JAMBI.MPN – Gelombang desakan publik terhadap penuntasan dugaan korupsi Dana Alokasi Khusus (DAK) bidang SMK se-Provinsi Jambi Tahun Anggaran 2022 kembali menggema di depan Markas Kepolisian Daerah (Polda) Jambi, Selasa (9/6/2026).
Aliansi Masyarakat Untuk Keadilan (AMUK) turun ke jalan untuk kedelapan kalinya, menunjukkan keseriusan mereka dalam mengawal kasus yang disebut-sebut telah menyebabkan kerugian negara mencapai lebih dari Rp21 miliar.
Dengan membawa berbagai tuntutan dan spanduk bernada kritik, massa aksi mendesak penyidik Polda Jambi agar tidak berhenti pada penetapan tersangka yang telah dilakukan. Mereka meminta pengusutan dilakukan secara menyeluruh terhadap seluruh pihak yang diduga memiliki keterkaitan dengan proyek DAK pendidikan tersebut.
Dalam orasinya, tokoh AMUK, M. Muslim, memberikan apresiasi atas langkah Polda Jambi yang telah berhasil mengungkap kasus tersebut. Namun, menurutnya, pekerjaan besar belum selesai apabila seluruh pihak yang diduga memiliki peran belum dimintai keterangan.
“Kasus ini harus dibuka seterang-terangnya. Kami mengapresiasi Polda Jambi yang telah mengungkap perkara ini, tetapi kami meminta penyidikan tidak berhenti di tengah jalan. Semua pihak yang diduga terkait harus diperiksa, termasuk Gubernur Jambi,” tegas M. Muslim disambut sorakan peserta aksi.
Nada serupa disampaikan Ketua AMUK, Husnan. Ia menegaskan bahwa masyarakat menginginkan proses hukum yang berjalan tanpa pandang bulu dan bebas dari intervensi kepentingan apa pun.
“Kami meminta penyidik bekerja profesional dan tidak tebang pilih. Siapa pun yang diduga terlibat harus dipanggil dan diperiksa. Jangan sampai hukum hanya tajam ke bawah tetapi tumpul ke atas,” ujar Husnan.
Tidak hanya mendesak Polda Jambi, AMUK juga meminta Komisi Pemberantasan Korupsi (KPK) turun melakukan supervisi terhadap proses penyidikan yang sedang berlangsung. Menurut mereka, pengawasan dari lembaga antirasuah diperlukan guna memastikan penanganan perkara berjalan transparan, akuntabel, dan sesuai ketentuan hukum.

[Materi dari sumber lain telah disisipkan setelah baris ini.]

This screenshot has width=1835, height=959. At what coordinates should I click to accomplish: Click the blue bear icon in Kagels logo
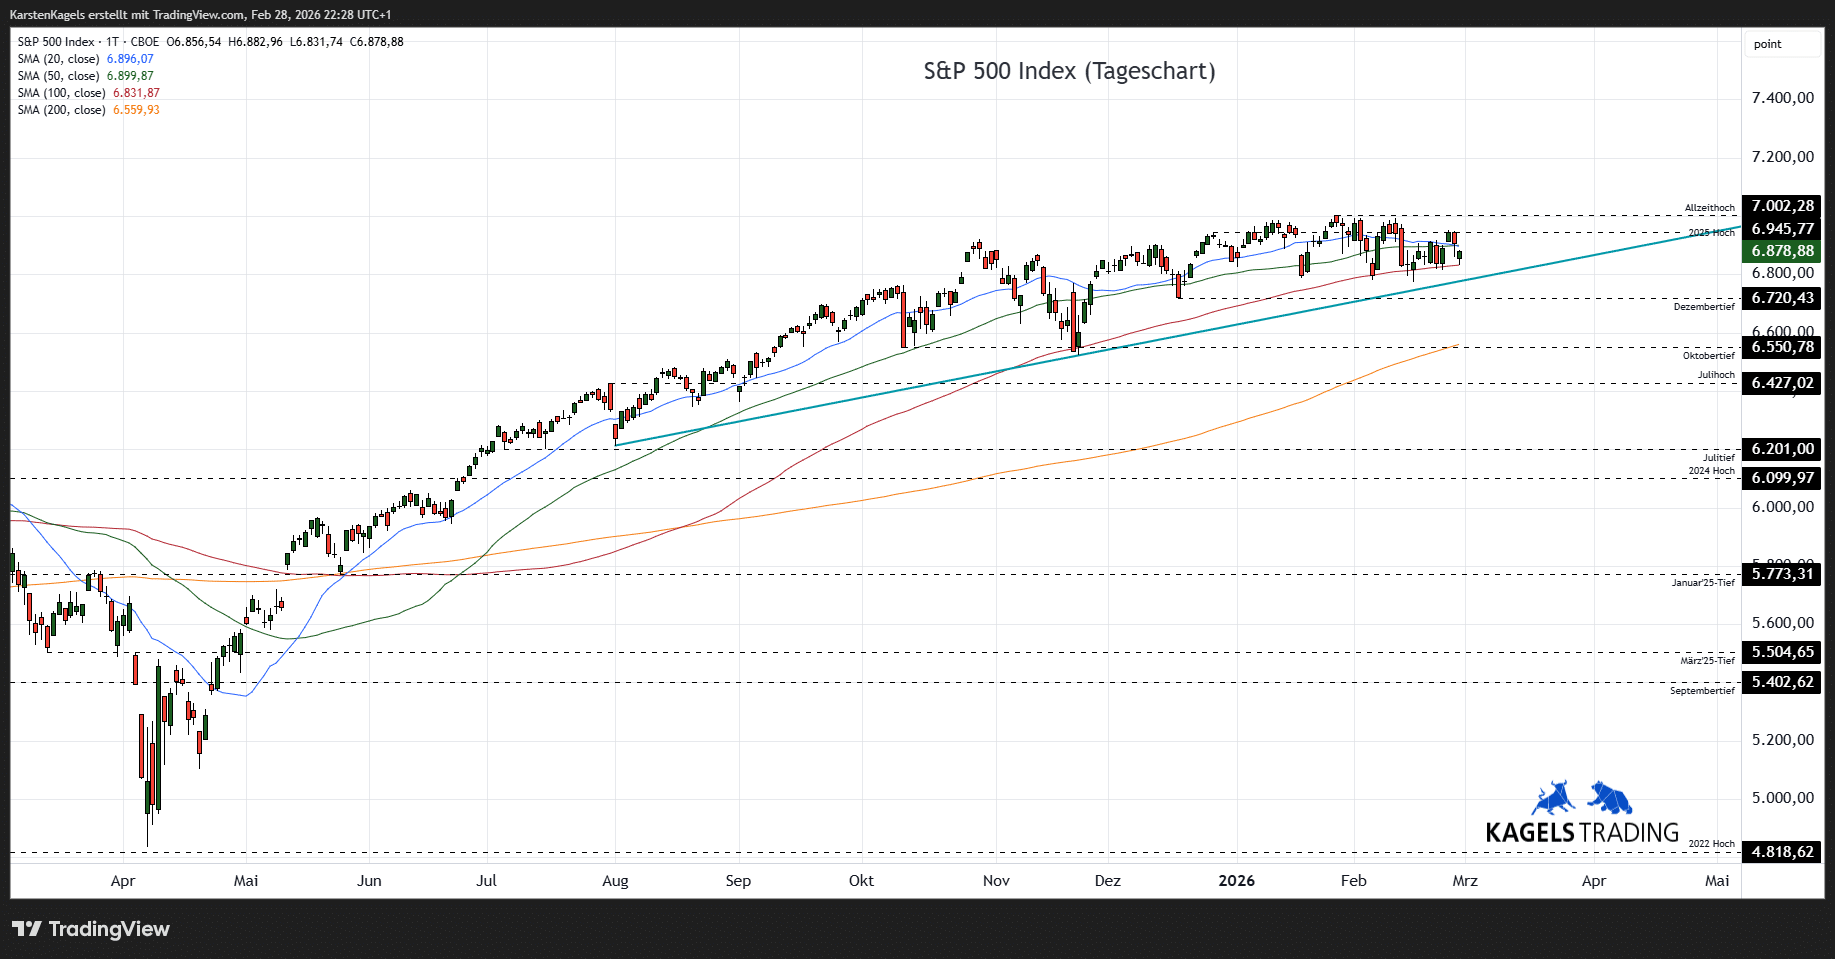click(1610, 798)
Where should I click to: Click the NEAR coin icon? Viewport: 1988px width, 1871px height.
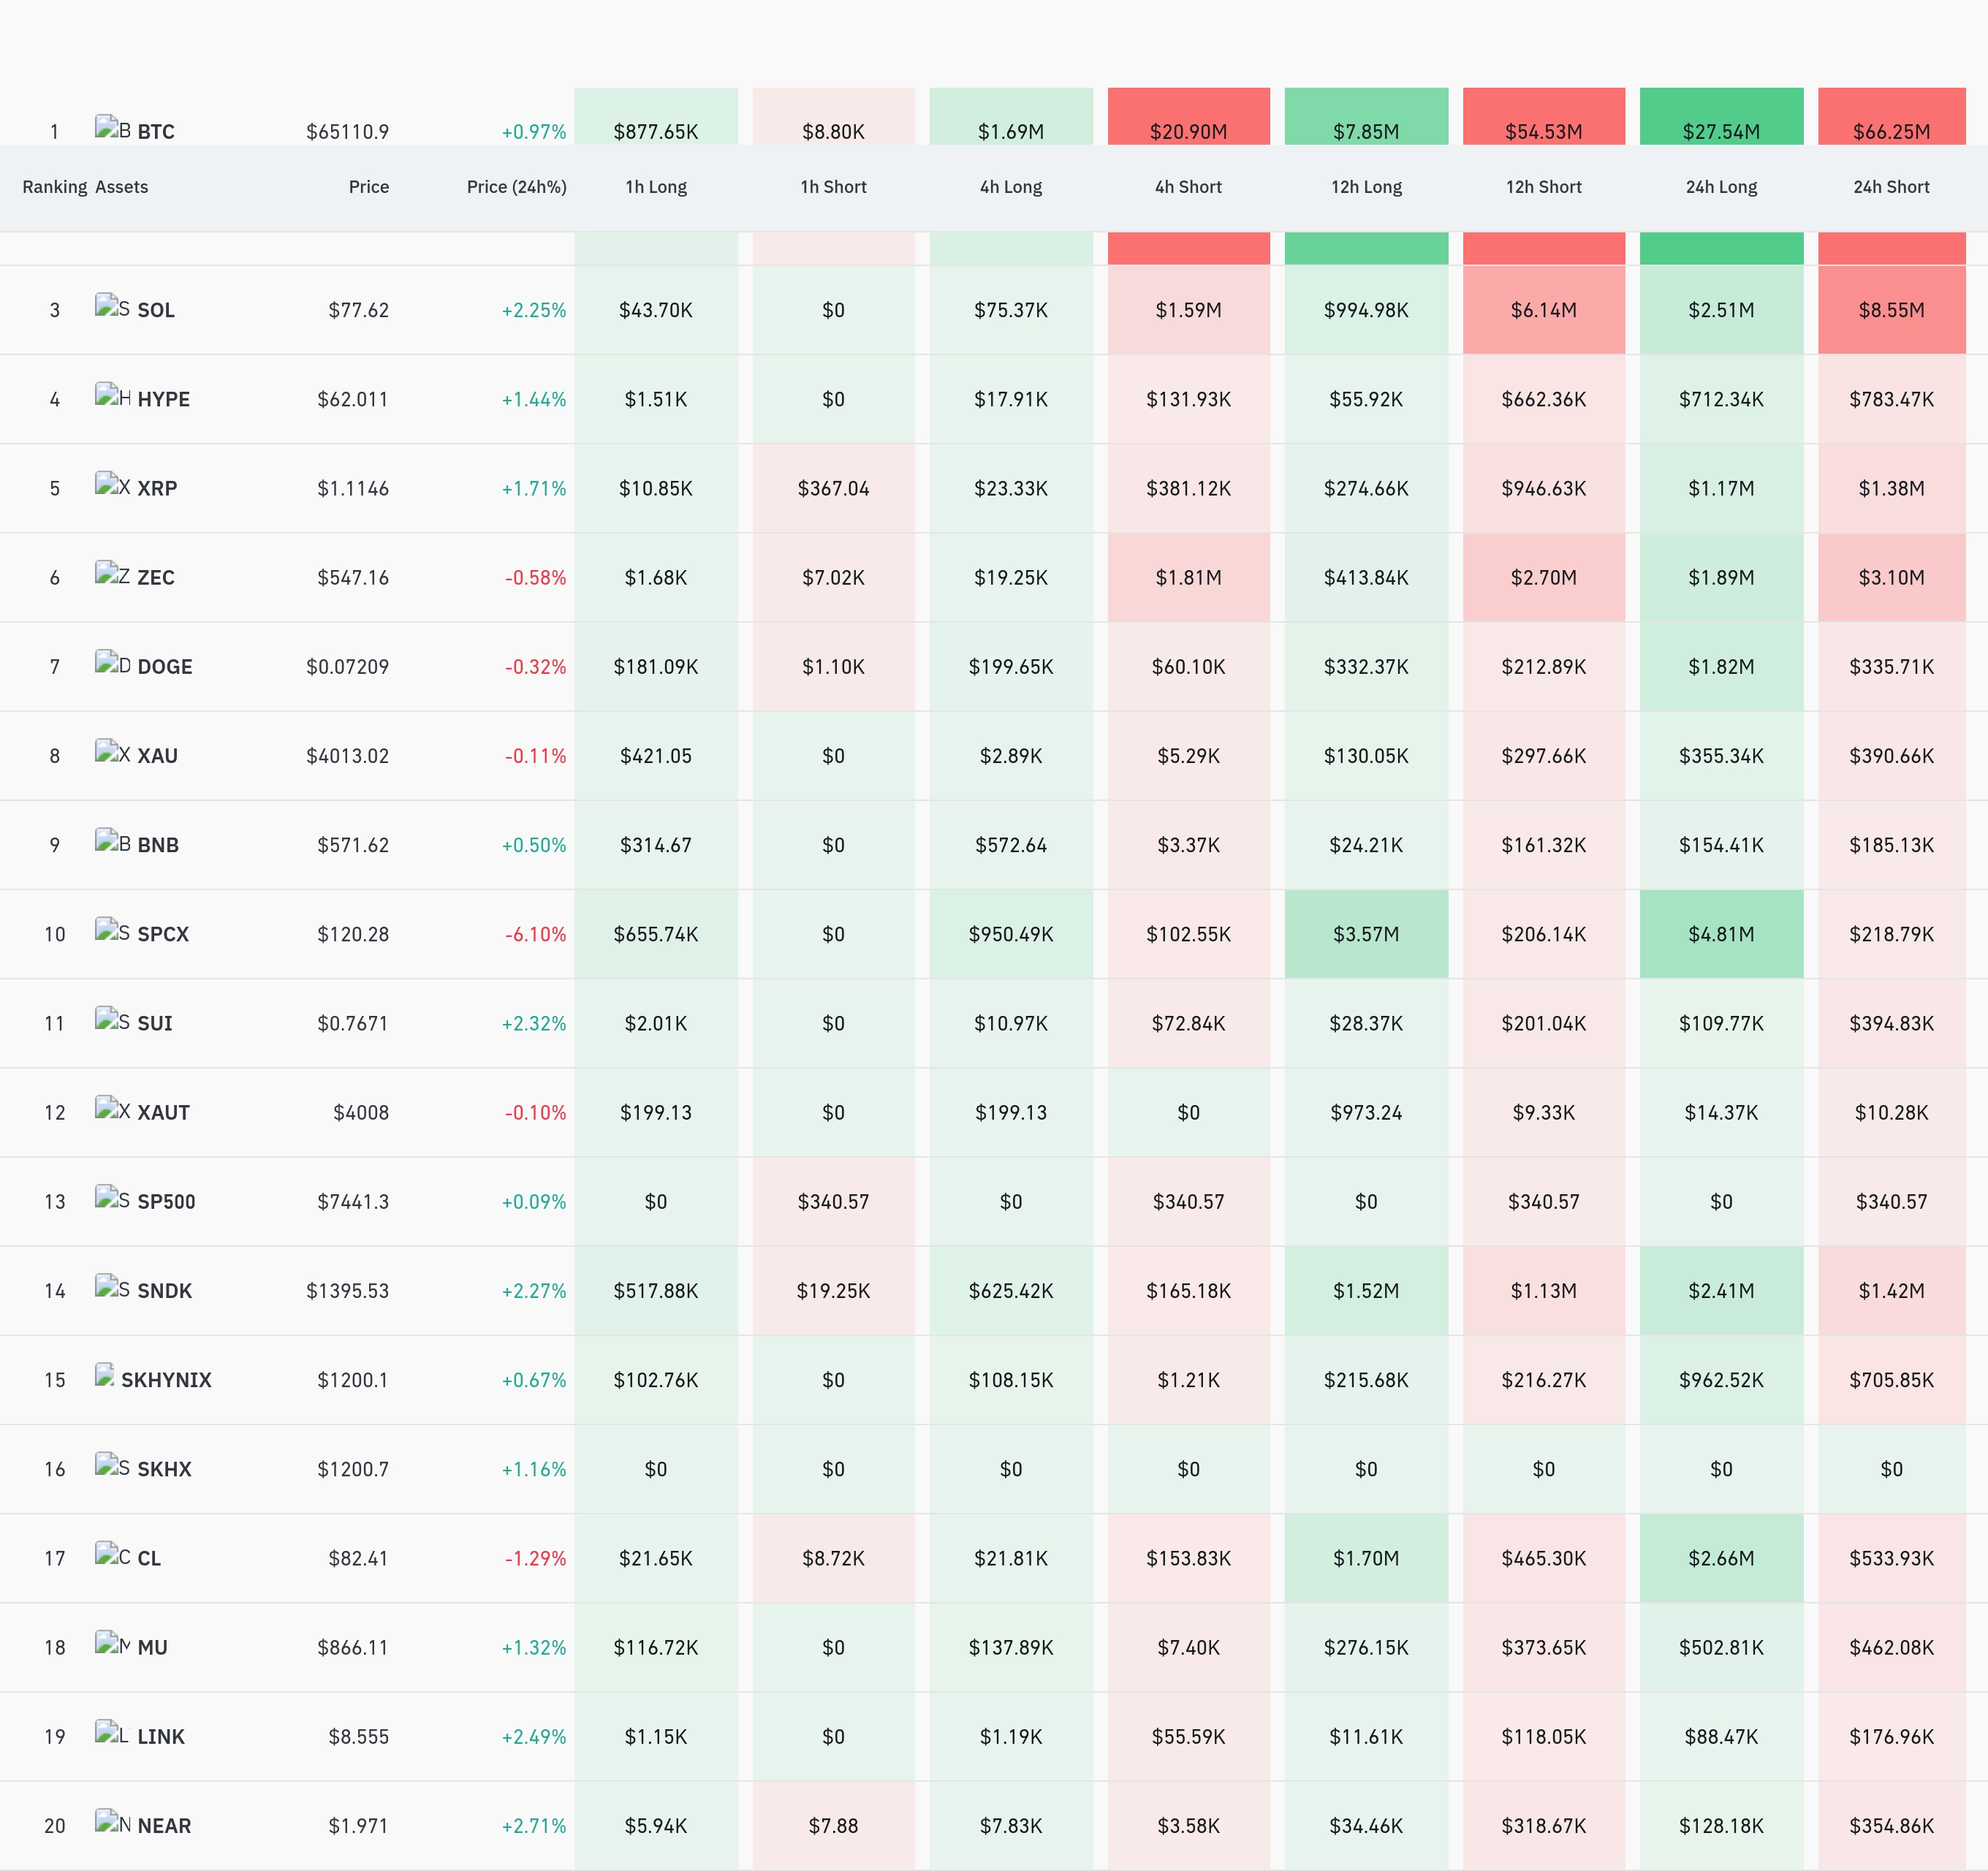click(x=112, y=1821)
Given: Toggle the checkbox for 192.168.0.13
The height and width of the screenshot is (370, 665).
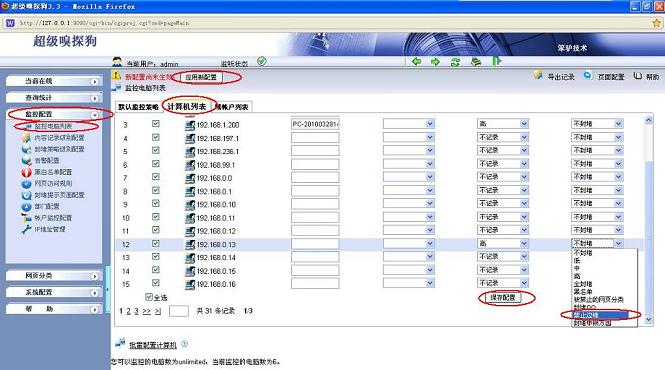Looking at the screenshot, I should pyautogui.click(x=156, y=244).
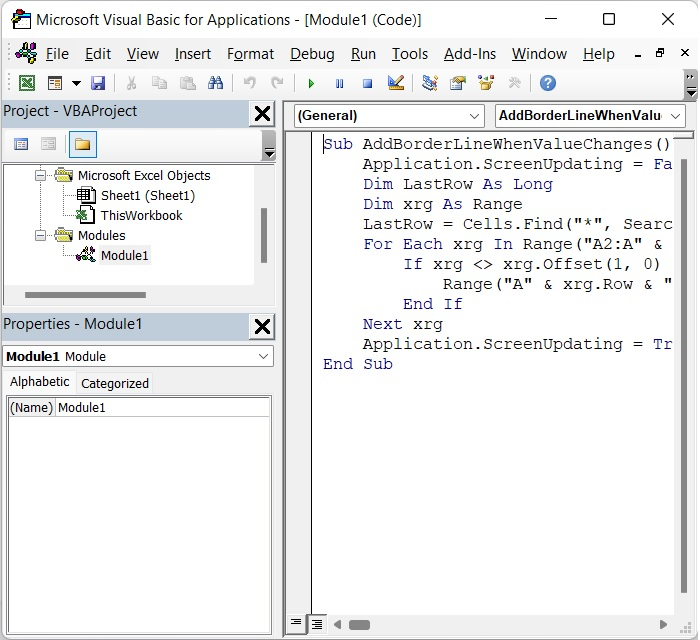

Bagi AMUK, kasus dugaan korupsi DAK SMK ini bukan sekadar perkara hukum biasa. Mereka menilai kasus tersebut menyangkut anggaran pendidikan yang semestinya digunakan untuk meningkatkan kualitas sekolah dan masa depan generasi muda Jambi.
“Masyarakat membutuhkan kepastian hukum. Kami ingin kasus ini diusut sampai ke akar-akarnya dan seluruh pihak yang bertanggung jawab diproses sesuai hukum yang berlaku,” tegas Husnan.
Aksi kedelapan yang digelar AMUK ini menjadi sinyal bahwa tekanan publik terhadap penuntasan kasus dugaan korupsi DAK SMK belum akan mereda. Massa menegaskan akan terus mengawal jalannya penyidikan hingga perkara tersebut benar-benar tuntas dan memberikan rasa keadilan bagi masyarakat.
Kini, sorotan publik tertuju pada langkah lanjutan penyidik Polda Jambi. Mampukah kasus yang diduga merugikan negara hingga puluhan miliar rupiah itu dibongkar secara menyeluruh, atau justru menyisakan tanda tanya baru di tengah masyarakat? Waktu yang akan menjawab.